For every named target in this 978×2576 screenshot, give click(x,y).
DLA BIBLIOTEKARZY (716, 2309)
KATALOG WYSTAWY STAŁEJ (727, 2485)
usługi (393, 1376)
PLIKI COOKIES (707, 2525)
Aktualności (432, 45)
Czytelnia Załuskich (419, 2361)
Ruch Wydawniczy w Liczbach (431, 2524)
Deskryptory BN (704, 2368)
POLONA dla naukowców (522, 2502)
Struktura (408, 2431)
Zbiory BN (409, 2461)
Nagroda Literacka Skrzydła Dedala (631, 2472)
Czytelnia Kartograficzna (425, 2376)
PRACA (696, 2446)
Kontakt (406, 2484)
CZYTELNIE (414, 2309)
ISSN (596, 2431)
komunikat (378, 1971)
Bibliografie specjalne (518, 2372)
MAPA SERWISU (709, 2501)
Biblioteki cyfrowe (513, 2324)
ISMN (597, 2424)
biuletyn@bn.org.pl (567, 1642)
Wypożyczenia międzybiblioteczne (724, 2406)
+++
_What to produce_
Consider the entries above and return each line with the string "Czytelnia".

_Answer to the exercise_
Czytelnia Załuskich (419, 2361)
Czytelnia Kartograficzna (425, 2376)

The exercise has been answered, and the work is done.